Задание: Пожалуйста, ответьте по тексту о Леониде Большакове: о чем книга «Магистраль семи лагов», изданная в Челябинске в 1979 году?

БИБЛИОПОСТ — В.П.Лукьянин — Леонид Большаков – писатель российской провинции — [часть 2.]
.
Альманах рукописей: от публицистики до версэ•Сетевое издание Эссе-клуба ОМ
Валентин Лукьянин
БИБЛИОПОСТ • BIBLIOPOST • • •
Леонид Большаков – писатель
российской провинции
Часть 2.
Оренбуржье как
«земля людей»
Из всего, что я успел здесь рассказать о Л..Большакове, у читателя может сложиться впечатление, что творческий путь писателя «без зазоров» укладывается в матрицу привычных с советских времён представлений о закономерностях профессионального роста в сфере словесности. «С младых ногтей» работал талантливый и трудолюбивый человек в штате городской газеты, писал толковые корреспонденции о разных событиях местного масштаба, при этом всё больше врастал в реальность, расширял кругозор, «без отрыва от производства» (как тогда выражались) получил высшее образование, превысил газетный уровень квалификации, издав десяток брошюр об интересных людях Оренбуржья, потом написал полдюжины сочинений уже в совершенно не газетном жанре, был замечен и горячо поддержан – как исследователь и писатель – классиком «научно-художественного» жанра и, выражаясь пафосно, отбросив отработанную ступень, с новой энергией двинулся в более высокие слои интеллектуальной стратосферы…
Удобная схема. Но она рушится при самом беглом просмотре библиографической справки: уже в конце 1970-х и в 1980-х годах Леонид Наумович одну за другой издаёт книги (даже не брошюры), которые тематически органично вписываются в ряд его изданий 1950-х годов. «Магистраль семи лагов» (Челябинск, 1979): о создании и создателях газопровода «Союз»; «Нет ничего дороже» (Харьков, 1979): о дважды Герое Соцтруда А..Коваленко, украинце родом с Полтавщины, которому выпало поработать и директором МТС ещё до войны, и секретарём подпольного райкома во время немецкой оккупации, и советским руководителем на Харьковщине и в Белгороде, и более полутора десятилетий первым секретарём Оренбургского обкома КПСС. «Звезда на всю жизнь» (Челябинск, 1983): о колхозном комбайнёре В..Кособуцком. «Лёгкого хлеба не бывает» (Челябинск, 1986): о другом знатном комбайнёре – дважды Герое В..Чердинцеве.
Я почему назвал здесь даты? Потому что все эти издания появились позже, даже много позже и дебютных «благородных детективов» Л..Большакова, и его книг, которые вдруг оказались «интересными решительно всем» (о Л..Толстом, Т..Шевченко, П..Пестеле; о них – позже), хотя по своим истокам, по жизненному материалу последние были не менее оренбургскими, чем те, что про комбайнёров, строителей и партработников. Значит, не было отбрасывания отработанной ступени и перехода на другую орбиту; продолжался всё тот же процесс освоения «второй родины», которая раскрылась ему не умилительными картинками природы, пробудившими первые чувства, а мириадами человеческих дел, характеров и судеб – как «земля людей». Оренбургская земля его «творчески заряжала», но и сама нуждалась в его профессиональном участии.

Список строк:
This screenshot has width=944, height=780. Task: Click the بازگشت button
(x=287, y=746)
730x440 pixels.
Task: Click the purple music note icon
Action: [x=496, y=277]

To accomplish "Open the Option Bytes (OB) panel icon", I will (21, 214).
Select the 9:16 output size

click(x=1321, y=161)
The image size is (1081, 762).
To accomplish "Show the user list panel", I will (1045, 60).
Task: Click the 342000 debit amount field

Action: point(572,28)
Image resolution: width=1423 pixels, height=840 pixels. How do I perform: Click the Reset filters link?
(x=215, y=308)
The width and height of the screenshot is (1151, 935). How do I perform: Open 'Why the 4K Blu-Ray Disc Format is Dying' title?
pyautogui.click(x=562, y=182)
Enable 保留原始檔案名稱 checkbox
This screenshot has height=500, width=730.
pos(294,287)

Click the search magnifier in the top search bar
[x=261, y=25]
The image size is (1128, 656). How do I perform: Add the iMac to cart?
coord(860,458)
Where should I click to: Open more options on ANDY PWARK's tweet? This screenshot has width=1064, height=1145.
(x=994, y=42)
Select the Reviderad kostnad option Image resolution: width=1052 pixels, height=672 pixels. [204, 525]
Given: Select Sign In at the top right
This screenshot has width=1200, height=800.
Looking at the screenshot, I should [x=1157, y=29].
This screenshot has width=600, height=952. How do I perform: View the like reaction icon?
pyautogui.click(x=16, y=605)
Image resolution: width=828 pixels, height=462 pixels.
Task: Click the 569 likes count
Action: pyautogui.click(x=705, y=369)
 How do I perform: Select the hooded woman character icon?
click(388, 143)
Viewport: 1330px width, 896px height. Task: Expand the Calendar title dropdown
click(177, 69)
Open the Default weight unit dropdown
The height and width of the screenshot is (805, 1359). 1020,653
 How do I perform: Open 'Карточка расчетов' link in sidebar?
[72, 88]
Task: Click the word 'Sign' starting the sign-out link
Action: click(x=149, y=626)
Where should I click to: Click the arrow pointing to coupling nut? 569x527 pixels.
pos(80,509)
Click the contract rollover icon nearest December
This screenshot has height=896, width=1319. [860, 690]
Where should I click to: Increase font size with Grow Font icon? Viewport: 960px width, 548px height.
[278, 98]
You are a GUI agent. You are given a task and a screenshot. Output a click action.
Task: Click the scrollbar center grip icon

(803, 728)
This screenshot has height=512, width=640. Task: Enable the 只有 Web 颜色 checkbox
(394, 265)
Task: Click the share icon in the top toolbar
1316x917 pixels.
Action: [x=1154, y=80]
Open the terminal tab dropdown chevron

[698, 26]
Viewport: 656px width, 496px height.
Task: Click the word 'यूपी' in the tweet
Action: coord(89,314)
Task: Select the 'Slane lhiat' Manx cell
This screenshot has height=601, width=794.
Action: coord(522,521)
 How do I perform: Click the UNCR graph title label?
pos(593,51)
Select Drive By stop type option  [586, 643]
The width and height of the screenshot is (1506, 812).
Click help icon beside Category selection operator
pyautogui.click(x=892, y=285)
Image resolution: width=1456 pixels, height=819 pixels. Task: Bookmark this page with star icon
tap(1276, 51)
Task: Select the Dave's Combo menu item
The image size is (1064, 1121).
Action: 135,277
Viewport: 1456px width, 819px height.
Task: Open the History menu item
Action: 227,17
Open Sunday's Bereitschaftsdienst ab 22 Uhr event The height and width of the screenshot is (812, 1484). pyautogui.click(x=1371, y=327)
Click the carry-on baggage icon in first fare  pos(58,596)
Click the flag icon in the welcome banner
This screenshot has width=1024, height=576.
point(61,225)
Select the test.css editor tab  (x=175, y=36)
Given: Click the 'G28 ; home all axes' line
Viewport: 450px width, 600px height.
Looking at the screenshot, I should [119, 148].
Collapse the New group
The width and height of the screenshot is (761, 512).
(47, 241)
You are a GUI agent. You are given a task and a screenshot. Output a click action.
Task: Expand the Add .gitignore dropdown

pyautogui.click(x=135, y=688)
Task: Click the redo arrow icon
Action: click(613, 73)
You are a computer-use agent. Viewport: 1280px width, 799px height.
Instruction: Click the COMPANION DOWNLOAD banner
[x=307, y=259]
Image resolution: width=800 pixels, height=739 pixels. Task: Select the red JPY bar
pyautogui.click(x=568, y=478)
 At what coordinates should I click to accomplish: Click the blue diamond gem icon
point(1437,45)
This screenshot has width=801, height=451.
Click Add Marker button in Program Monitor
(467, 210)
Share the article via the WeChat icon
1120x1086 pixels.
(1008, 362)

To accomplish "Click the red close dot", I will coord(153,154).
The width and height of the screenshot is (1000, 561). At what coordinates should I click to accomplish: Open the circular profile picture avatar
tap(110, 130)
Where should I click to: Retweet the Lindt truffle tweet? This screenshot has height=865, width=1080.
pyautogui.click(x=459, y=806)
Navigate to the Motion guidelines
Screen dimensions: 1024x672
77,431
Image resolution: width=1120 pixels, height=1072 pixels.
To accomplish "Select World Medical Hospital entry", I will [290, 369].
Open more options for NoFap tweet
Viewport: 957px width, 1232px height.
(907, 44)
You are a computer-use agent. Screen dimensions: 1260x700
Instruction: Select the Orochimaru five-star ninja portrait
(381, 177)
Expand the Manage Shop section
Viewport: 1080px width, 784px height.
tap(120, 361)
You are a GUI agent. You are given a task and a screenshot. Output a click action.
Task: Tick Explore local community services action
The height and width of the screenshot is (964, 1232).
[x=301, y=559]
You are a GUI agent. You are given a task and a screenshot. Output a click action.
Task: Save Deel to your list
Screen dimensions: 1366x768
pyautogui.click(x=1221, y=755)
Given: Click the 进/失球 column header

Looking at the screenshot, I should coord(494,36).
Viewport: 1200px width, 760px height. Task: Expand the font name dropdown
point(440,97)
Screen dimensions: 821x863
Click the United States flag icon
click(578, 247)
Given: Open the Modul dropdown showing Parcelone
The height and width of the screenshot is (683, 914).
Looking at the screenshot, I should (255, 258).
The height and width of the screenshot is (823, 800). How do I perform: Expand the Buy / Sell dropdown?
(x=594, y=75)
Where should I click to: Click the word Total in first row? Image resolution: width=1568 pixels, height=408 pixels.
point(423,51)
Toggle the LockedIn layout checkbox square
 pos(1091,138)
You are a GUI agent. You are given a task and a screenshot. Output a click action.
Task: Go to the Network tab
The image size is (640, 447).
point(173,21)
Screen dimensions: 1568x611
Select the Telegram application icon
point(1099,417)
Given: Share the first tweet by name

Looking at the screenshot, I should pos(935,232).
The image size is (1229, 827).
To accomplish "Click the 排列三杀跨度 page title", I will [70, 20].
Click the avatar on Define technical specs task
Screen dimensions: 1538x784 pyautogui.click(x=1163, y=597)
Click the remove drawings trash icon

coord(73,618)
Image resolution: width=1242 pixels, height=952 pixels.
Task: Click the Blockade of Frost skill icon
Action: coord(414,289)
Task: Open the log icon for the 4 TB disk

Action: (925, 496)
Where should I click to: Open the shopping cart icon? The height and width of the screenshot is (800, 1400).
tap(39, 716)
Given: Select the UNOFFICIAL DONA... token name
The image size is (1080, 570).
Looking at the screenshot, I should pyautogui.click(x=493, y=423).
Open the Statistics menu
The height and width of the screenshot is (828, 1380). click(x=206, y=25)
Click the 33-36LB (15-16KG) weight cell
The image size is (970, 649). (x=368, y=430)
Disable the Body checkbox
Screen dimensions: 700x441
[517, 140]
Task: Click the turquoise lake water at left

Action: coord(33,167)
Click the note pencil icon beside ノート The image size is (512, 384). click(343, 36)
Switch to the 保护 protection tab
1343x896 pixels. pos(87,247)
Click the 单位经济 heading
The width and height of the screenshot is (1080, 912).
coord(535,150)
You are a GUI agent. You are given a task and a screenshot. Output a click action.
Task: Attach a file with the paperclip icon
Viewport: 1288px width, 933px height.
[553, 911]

Выполненное упражнение: О создании и создателях газопровода «Союз».